• _Directions_: Please copy the part of the listing that opens with the line containing "Open the Ver" and closes with the line containing "Action: tap(1496, 786)", with both of those lines included.

• _Data supplied_:
──────────────────────────────

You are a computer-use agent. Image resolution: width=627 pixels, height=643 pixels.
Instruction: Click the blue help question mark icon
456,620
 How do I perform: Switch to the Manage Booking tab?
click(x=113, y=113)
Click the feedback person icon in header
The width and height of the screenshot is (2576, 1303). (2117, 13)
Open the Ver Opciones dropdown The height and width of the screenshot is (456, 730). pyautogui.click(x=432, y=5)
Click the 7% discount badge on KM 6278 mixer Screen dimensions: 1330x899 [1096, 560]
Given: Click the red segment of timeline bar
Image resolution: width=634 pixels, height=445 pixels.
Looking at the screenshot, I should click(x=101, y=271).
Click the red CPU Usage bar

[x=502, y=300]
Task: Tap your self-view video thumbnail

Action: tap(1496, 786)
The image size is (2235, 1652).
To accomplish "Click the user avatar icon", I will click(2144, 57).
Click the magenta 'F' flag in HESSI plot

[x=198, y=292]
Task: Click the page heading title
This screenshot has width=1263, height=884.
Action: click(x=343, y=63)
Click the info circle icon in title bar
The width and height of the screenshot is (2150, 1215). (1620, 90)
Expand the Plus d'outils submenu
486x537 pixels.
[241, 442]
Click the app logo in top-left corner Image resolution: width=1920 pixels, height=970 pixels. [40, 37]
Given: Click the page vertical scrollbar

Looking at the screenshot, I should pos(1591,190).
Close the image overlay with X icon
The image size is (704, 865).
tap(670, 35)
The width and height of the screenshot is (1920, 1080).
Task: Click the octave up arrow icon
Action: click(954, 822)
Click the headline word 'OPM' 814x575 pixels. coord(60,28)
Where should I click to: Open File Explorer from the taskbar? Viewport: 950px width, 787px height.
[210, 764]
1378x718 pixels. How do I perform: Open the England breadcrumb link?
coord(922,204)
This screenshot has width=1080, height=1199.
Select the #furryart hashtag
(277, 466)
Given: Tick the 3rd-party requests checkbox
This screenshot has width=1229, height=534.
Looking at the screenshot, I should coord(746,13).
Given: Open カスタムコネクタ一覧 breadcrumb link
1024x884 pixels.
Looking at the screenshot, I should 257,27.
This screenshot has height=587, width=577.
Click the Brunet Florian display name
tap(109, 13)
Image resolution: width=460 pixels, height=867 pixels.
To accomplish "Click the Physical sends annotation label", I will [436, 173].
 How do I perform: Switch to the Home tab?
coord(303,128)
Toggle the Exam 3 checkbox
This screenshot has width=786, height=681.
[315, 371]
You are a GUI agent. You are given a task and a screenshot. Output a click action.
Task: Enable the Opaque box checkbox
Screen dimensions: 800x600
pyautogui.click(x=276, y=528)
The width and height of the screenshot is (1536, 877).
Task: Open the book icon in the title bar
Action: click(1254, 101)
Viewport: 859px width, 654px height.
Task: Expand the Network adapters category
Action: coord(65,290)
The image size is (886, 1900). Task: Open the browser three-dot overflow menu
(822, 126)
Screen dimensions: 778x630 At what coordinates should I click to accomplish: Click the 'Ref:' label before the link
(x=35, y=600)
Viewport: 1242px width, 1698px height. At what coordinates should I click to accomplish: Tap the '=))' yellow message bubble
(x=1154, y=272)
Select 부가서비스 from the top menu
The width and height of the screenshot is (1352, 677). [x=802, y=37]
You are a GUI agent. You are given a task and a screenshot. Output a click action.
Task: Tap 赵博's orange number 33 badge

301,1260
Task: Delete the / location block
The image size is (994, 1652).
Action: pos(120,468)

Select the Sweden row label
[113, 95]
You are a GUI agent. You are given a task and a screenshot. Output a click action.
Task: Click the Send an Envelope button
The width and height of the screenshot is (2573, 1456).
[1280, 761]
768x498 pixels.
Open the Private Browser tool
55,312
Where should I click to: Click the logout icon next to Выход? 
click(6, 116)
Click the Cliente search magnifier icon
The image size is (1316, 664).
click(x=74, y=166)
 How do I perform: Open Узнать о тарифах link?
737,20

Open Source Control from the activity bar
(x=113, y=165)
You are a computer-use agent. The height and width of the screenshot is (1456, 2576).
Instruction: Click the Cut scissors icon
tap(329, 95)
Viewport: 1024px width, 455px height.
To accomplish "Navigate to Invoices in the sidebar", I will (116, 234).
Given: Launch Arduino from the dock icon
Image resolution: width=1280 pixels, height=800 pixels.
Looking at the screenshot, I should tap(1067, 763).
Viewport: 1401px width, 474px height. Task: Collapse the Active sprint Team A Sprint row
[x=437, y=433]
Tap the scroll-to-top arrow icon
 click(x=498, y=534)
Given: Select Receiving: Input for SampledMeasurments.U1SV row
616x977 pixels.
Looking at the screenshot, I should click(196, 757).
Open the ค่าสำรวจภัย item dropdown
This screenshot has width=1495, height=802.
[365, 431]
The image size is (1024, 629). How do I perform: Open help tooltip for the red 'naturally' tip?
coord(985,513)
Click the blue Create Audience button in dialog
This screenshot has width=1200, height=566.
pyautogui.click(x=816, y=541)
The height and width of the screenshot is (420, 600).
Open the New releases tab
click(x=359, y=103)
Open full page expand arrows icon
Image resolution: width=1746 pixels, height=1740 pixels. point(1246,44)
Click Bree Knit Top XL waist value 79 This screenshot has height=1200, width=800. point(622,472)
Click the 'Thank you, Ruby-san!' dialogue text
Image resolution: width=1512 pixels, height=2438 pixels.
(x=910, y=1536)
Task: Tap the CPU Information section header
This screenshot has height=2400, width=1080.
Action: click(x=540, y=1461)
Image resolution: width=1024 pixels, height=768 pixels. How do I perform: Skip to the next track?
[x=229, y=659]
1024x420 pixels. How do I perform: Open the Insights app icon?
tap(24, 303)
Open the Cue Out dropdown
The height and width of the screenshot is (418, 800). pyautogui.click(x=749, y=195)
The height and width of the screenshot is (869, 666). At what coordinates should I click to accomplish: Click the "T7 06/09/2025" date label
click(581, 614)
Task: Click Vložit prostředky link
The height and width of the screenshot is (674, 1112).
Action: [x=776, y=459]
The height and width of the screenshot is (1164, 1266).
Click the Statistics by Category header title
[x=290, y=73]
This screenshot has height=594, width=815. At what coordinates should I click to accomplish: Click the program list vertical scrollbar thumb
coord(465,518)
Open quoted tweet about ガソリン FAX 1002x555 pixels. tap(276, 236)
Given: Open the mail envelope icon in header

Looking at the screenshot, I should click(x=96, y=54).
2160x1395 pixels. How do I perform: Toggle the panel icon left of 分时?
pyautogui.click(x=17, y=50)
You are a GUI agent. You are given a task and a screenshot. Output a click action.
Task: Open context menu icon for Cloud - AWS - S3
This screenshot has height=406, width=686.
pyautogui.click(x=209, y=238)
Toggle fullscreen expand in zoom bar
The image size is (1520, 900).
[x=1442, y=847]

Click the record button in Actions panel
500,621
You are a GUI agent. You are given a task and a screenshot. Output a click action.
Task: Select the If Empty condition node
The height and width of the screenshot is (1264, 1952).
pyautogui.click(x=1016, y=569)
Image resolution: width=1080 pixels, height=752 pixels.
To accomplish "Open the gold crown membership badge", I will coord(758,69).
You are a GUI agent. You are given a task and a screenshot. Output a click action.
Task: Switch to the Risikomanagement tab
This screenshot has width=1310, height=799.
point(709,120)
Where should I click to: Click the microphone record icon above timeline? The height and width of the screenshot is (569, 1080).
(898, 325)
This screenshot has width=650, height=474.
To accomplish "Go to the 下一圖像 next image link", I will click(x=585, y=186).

──────────────────────────────

• _Answer_:
Open the Ver Opciones dropdown The height and width of the screenshot is (456, 730). pyautogui.click(x=432, y=5)
Click the 7% discount badge on KM 6278 mixer Screen dimensions: 1330x899 [1096, 560]
Given: Click the red segment of timeline bar
Image resolution: width=634 pixels, height=445 pixels.
Looking at the screenshot, I should click(x=101, y=271).
Click the red CPU Usage bar

[x=502, y=300]
Task: Tap your self-view video thumbnail

Action: tap(1496, 786)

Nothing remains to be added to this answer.